A telephone call took place between Anders Torstensson and Oren Most on a Monday, either March 16, 1998 or March 23, 1998. They discussed whether Oren Most or another representative of Cellcom would be willing to participate in a deposition in this litigation. Mr. Most asked why thisi would be necessary. Mr. Torstensson replied that the deposition was necessary because of the statement in Mr. Most’s letter to Topp, Inc. that he had decided not to buy the Uniden phones because of Ericsson’s recommendation. Mr. Most could not believe that he wrote it that way. He told Mr. Torstensson that his decision was related to warranty, pricing, and other commercial mat*305ters. Mr. Most subsequently sent Mr. Tor-stensson a letter dated April 5, 1998 stating that Cellcom did not order the CP8000 from Topp Inc. because the phones did not have manufacturer’s warranty and/or after sale service.

. It may be that defendant Ericsson is concerned that authentication of the letter will necessarily mean that the disputed statement in the letter, (see nn. 1 & 4), will be admitted for its truthfulness by virtue of the business record exception to the hearsay rule contained in Fed.R.Evid. 803(6). That, however, is a different matter and this ruling deeming the admission admitted with respect to authentication does not foreordain a result concerning hearsay. Rule 803(6) itself requires much more than mere authentication of a document in order to fall within its hearsay exception, not to mention the limits imposed by Fed.R.Evid. 401, el. seq., which plaintiff would have to surmount.

. Defendant argues that plaintiffs facts do not show that Ericsson and Ericsson Mobile (1) disregarded corporate entities, (2) have interlocking directorates and share officers, (3) have the same legal counsel, or (4) engaged in other conduct showing disregard of corporate form such as that Ericsson Mobile was involved in the underlying business deal. In this, defendant Ericsson is mostly, but not entirely, correct.

. The same broad definition of control in Rule 34 applies outside the corporate situation when there is not even commonality of ownership. Control has been found in the following situations: (1) When the assignee of rights will benefit because of the litigation, Compagnie Francaise d‘Assurance v. Phillips Petroleum Co., 105 F.R.D. 16, 33 (S.D.N.Y.1984); (2) when one party has contractually agreed to assist the other in litigation, Golden Trade, S.r.L. v. Lee Apparel Co., 143 F.R.D. 514, 525 (S.D.N.Y. 1992) (legal right of cooperation in patent assignment); (3) when the parties’ history, association, assignments and transactions together show sufficient mutuality. Bank of New York v. Meridien BIAO Bank of Tanzania, Ltd., 171 F.R.D. 135, 146-47 (S.D.N.Y. 1997); and, (4) when a non-party agrees to produce documents at the request of a party, Holland Am Merchants Corp. v. Rogers, 23 F.R.D. 267, 269 (S.D.N.Y.1959).

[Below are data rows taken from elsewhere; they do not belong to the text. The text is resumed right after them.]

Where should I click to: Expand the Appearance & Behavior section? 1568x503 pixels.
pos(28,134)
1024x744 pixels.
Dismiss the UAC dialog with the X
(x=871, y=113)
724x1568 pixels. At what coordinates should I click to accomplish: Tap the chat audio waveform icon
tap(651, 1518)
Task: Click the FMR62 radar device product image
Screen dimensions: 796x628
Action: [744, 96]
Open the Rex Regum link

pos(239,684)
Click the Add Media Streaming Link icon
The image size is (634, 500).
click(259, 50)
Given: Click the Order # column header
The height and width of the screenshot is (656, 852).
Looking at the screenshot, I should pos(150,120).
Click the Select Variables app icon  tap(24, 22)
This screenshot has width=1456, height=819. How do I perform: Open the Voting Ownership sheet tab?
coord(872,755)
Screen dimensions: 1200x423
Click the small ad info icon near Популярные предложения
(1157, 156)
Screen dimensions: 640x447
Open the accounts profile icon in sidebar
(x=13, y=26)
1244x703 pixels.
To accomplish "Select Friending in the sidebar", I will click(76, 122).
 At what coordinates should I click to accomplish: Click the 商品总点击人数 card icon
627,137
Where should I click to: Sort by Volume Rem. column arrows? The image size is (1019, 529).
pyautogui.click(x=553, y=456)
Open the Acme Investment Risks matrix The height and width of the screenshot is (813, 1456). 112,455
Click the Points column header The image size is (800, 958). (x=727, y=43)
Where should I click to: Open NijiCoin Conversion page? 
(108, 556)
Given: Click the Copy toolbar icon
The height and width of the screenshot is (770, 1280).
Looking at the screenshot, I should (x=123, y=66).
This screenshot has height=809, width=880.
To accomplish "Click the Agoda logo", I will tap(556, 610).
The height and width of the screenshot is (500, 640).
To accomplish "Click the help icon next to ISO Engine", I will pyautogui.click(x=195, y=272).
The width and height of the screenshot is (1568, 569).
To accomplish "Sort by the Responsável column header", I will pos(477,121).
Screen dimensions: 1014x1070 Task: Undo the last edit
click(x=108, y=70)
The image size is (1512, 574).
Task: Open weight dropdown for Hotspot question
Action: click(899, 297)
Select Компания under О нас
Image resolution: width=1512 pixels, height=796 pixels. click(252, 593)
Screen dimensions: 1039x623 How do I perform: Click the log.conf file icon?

. Defendant objects that the discovery request is not just limited to contacts between Ericsson and Uniden, but rather includes requests for all communications with Israel and all complaints regarding overheating of the cell phone at issue. As to that issue, the Court will need more information concerning why defendant Ericsson has not been able to supply that information and the burdensomeness to non-party Ericsson Mobile.

A finding of Rule 34 control does not entitle a party to conduct full discovery of a non-party through a party. Rather, its only purpose is to make sure that documents which normally would be available to a party for its use will be available to the party's opponent in the lawsuit. Therefore, in determining the extent of a Rule 34 order to compel, the Court will look to see the adequacy of the party’s response with its own records and the need for and importance of the third-party documents in relation to the issues of the case.